**** Supplied text
2.6. Exposure to AMP-17 Alters the Gene Expression in C. albicans Biofilms

To validate the accuracy of the RNA-seq results, 18 important DEGs in each pairwise comparison were screened for qRT-PCR analysis based on their function or annotation (Figure 9). First, as the Log2FC level of selected genes in the biofilm-forming phase shown in Figure 9A, four adhesion-related genes, ALS3, HWP1, SAP5, and TRY5, were downregulated after 32 μg/mL AMP-17 treatment by 6.17-, 6.40-, 3.93-, and 3.35-fold, respectively. The downregulation of adherence genes indicated that AMP-17 suppressed initial biofilm formation, mirroring the inhibitory effect of the peptide on the adhesion of C. albicans (Figure 4). Significant hyphal initiation regulators are required for the long-term maintenance of filamentous growth and cell elongation; these regulator genes, ECE1, UME6, EFG1, and TEC1, were dramatically downregulated by 4.33-, 3.50-, 3.17-, and 3.69-fold, respectively. On the other hand, NRG1, encoding a negative regulator of hyphal growth, was found to be upregulated by 2.75-fold in response to AMP-17. Yeast wall protein YWP1- and Putative cyclin PCL5-associated filamentous growth were also 7.48- and 4.58-fold upregulated, respectively. The downregulation of hyphal growth and the upregulation of the hyphal growth repressor may collectively be responsible for the inhibitory effect of AMP-17 on filamentation. In addition, the KEGG enrichment results of DEGs showed that the most obvious enrichment pathway was the MAPK pathway in the biofilm-forming phase after AMP-17 treatment. In C. albicans, the HOG-MAPK pathway regulates important physiological functions such as morphology, oxidative stress pressure, cell wall biosynthesis, and yeast-to-hyphae transition [34]. Some genes involved in the MAPK pathway (HOG1, CKE1, CCP1, CPH1, and WOR2), with AMP-17 treatment, were downregulated by 1.94-, 1.94-, 1.78-, 2.48-, and 2.06-fold, respectively, and STP4 was upregulated by 3.35-fold. These differently expressed genes suggest AMP-17 might inhibit adhesion and filamentous growth through the MAPK pathway, contributing to biofilm repression.
********
**** Supplied information
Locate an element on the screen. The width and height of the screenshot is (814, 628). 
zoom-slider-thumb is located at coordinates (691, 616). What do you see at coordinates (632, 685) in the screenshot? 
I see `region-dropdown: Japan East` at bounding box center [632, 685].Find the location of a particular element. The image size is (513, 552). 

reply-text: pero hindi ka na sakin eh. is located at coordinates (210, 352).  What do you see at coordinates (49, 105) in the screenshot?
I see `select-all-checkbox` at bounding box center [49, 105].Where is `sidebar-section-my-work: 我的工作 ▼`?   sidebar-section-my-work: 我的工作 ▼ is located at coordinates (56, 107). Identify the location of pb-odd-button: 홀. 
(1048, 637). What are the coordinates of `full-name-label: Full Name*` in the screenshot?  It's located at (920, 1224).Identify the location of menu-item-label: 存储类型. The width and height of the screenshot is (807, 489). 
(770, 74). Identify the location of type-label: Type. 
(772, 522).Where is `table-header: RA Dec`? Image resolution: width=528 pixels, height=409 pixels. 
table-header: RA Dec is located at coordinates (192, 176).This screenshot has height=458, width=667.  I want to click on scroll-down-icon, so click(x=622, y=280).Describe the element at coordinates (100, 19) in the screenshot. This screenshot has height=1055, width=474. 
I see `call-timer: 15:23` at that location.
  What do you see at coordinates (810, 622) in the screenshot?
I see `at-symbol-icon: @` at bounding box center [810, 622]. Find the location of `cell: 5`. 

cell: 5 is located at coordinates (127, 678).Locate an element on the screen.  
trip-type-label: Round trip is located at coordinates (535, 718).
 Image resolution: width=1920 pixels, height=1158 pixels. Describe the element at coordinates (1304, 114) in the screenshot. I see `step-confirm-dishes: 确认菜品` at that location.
********
Task requirements – In the AMP-17 gene expression text, condense the paragraph that opens "To validate the accuracy of the RNA-seq results" into a bulleted list that keeps its main findings and figures.

Result for this exercise –
- 18 key DEGs per pairwise comparison were chosen by function or annotation for qRT-PCR to validate the RNA-seq results (Figure 9).
- In the biofilm-forming phase after 32 μg/mL AMP-17 treatment, adhesion genes ALS3, HWP1, SAP5, and TRY5 were downregulated by 6.17-, 6.40-, 3.93-, and 3.35-fold. This indicates suppressed initial biofilm formation, mirroring the peptide's inhibition of C. albicans adhesion (Figure 4).
- Hyphal initiation regulators ECE1, UME6, EFG1, and TEC1 were downregulated by 4.33-, 3.50-, 3.17-, and 3.69-fold.
- NRG1, a negative regulator of hyphal growth, was upregulated 2.75-fold. YWP1- and PCL5-associated filamentous growth were upregulated 7.48- and 4.58-fold.
- Together, these changes may account for AMP-17's inhibition of filamentation.
- KEGG enrichment showed the MAPK pathway as the most enriched pathway in the biofilm-forming phase. The HOG-MAPK pathway regulates morphology, oxidative stress, cell wall biosynthesis, and the yeast-to-hyphae transition.
- MAPK pathway genes HOG1, CKE1, CCP1, CPH1, and WOR2 were downregulated by 1.94-, 1.94-, 1.78-, 2.48-, and 2.06-fold, and STP4 was upregulated 3.35-fold.
- AMP-17 might therefore inhibit adhesion and filamentous growth through the MAPK pathway, contributing to biofilm repression.